Delivery of any crowdfunded project is not guaranteed. We do not cover Kickstarters for which we do not have the hardware.
However, TerraMaster is an established company with a long history. We're almost certain that the product will ship.
6 Comments
I opted for the Kickstarter a month or so ago.
I really just need raw storage and because mini PC are so cheap it's pretty easy to dedicate one to managing the storage and applications as a duopoly.
The problem with affordable NAS is you get below average hardware to run the NAS.

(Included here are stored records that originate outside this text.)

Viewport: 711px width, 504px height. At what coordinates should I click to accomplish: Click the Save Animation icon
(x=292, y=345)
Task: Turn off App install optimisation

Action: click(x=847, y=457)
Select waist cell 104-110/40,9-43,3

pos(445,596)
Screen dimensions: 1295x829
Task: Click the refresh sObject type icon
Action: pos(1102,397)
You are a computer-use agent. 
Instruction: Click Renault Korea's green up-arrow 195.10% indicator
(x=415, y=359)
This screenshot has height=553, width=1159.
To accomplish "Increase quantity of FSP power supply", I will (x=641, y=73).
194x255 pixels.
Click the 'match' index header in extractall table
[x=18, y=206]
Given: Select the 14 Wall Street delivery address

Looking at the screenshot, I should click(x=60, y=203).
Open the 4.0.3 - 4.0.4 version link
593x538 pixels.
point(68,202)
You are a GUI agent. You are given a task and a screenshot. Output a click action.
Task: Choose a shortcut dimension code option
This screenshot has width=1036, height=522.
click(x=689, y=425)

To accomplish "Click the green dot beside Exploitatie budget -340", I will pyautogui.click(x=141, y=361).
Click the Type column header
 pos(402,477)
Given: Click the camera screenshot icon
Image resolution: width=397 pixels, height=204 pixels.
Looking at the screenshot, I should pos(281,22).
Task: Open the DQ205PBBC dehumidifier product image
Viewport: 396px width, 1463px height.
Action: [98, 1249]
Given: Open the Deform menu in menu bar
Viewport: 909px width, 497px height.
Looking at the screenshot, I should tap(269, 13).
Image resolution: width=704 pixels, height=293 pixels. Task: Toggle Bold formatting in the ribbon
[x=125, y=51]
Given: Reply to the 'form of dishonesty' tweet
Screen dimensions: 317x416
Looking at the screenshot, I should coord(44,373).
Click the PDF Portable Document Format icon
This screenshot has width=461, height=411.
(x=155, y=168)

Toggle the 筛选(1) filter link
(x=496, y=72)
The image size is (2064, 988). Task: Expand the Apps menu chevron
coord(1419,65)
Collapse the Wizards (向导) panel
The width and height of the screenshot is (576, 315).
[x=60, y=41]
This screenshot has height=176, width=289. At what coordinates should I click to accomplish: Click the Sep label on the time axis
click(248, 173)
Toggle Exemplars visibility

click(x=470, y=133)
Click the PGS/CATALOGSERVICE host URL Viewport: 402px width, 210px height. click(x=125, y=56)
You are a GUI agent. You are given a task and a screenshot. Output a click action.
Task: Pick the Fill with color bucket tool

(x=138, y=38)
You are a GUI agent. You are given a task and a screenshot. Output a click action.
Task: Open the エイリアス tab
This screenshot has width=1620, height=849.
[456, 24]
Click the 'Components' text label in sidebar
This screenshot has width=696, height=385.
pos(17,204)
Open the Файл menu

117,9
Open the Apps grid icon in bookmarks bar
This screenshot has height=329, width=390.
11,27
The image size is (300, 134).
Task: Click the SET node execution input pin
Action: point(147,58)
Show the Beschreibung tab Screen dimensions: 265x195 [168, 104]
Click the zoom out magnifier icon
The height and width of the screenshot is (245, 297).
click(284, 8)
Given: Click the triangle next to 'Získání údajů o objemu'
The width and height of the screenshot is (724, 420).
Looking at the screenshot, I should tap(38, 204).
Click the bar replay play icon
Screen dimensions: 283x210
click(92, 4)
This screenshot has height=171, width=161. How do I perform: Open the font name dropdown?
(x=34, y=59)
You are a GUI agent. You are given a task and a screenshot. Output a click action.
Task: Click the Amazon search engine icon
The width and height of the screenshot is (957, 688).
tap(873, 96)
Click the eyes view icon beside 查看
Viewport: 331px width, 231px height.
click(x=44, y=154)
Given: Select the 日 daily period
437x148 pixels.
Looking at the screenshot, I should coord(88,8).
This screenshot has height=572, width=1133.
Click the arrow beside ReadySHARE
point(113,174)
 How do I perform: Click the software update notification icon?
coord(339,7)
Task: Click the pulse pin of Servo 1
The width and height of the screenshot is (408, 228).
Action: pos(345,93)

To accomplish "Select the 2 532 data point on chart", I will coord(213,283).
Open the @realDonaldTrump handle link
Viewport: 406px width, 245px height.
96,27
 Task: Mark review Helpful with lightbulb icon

"Thunderbolt and USB 4 40 gigabit connections are expensive to engineer" I would like to know about how much more expensive a Thunderbolt chip would cost, of course x2 for normal markup pricing. It's a number I've always wanted to know.
Curious whether this NAS can be configured to use some or all of the NVMe M.2 SSDs as a cache rather than hot storage? I suppose this type of device is inherently aimed at sophisticated users but as mentioned in the article deciding what should be "hot storage" versus what should be "cold storage" would seemingly require some level of app profiling to see whether there is any benefit. If I'm using the NAS as a media streaming server it seems like hot vs cold storage decision would be moot since the network and communication performance becomes the primary bottleneck.
I can envision that having an SSD on the receiving side may provide some performance benefit for large data transfers depending on how multi-packet data is reassembled and stored on the receiving side. But again, this is probably something that would be done as part of a cache or buffer before committing to persistent storage. The hot storage option takes things up to the application level with dependencies on application data access patterns, which may benefit ever so slightly by having dedicated SSD storage. But still, without a fast pipe like Thunderbolt or USB4 the whole hot storage thing seems rather limited in use. Only one way to find out - measure / benchmark the performance.
Would it be possible to have an article or series of articles about NAS systems since they've changed over time?
It would be nice to see what possible setups, new or old, could be created.